Sir Wilkie’s bright blue eyes bulged. “Well . . . I . . .”

“I agree.” The voice came from behind her, clear and firm. A young man stood in the opening of the doorway, his guinea bright hair making a contrast with the gloom of the dungeon library.

“Sir Wilkie has spoken atrociously, madam,” he said with an easy smile. “And he must apologize at once or I shan’t remain.”

“Young jackanapes.” Sir Wilkie glared. He cast an agitated glance at Taliesin, and bowed. Then with another glare at both men, he slumped back down in his chair. “She’s welcome to look. But if she removes a single item, I’ll run them both off my property.” A defiant jaw jutted toward Taliesin.

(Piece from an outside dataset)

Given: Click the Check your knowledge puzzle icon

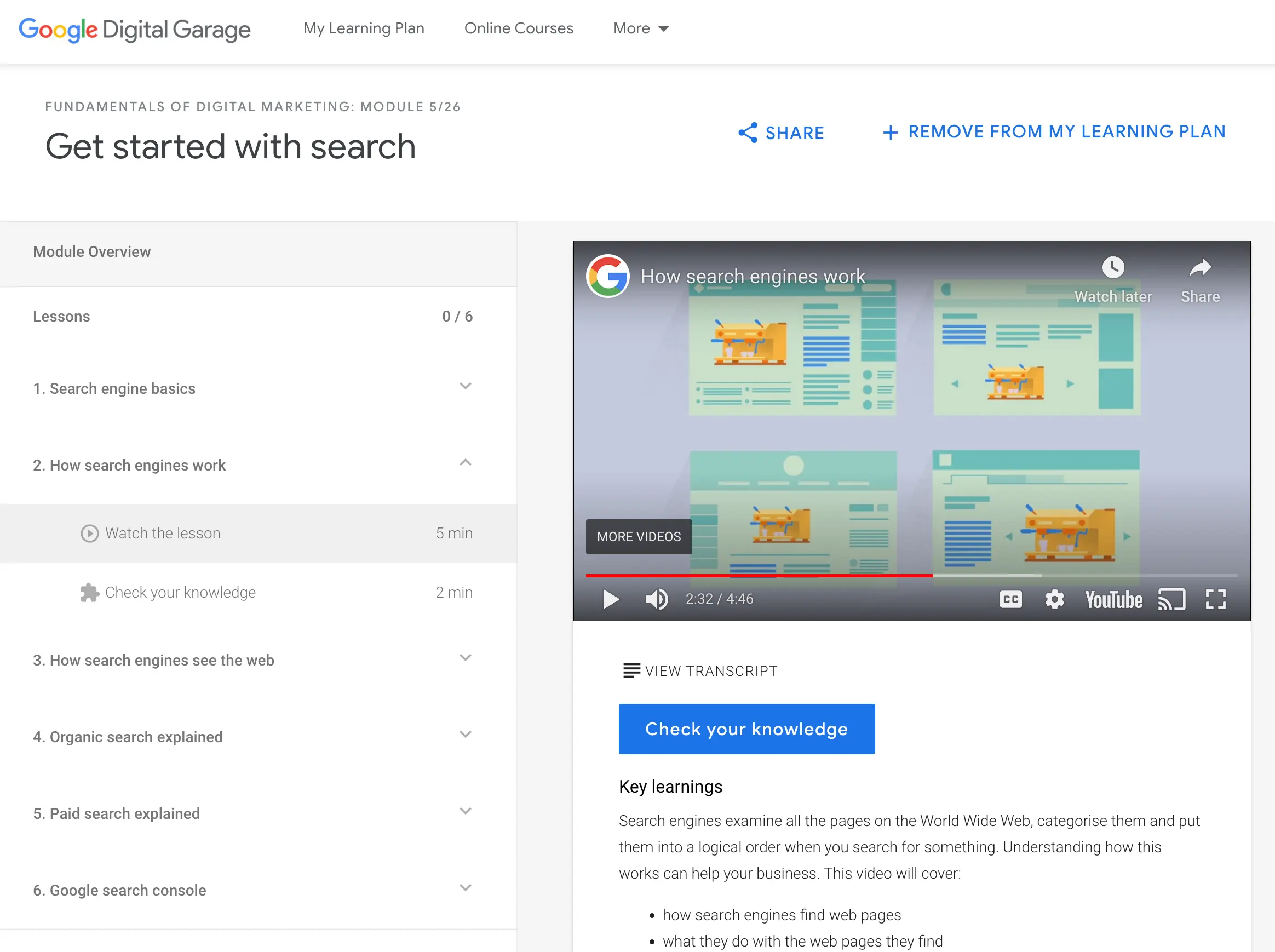Looking at the screenshot, I should click(x=89, y=593).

“And that, I’m afraid, is all that he is likely to oblige us,” the stranger said to Taliesin. A rueful grin spread good humor across his chiseled features.

“Thank you, sir,” Eleanor said. “You are kind to help.”

Taliesin remained silent, his attention intent upon the newcomer.

“I understand you have only just arrived,” the stranger said. “Why don’t we all go upstairs and enjoy some refreshments while Fiddle collects the items you wish to see?”

“I should like that.” The ring burned against her leg. “But who, may I ask, is proffering the invitation?”

He stepped forward into the lamplight and made an elegant bow. “Welcome to Drearcliffe, Miss Caulfield.” His bright blue eyes upon her were appreciative. He nodded to Taliesin. “Mr. Wolfe.” His attention returned to her. “I am Sir Wilkie’s grandson. My name is Robin Prince.”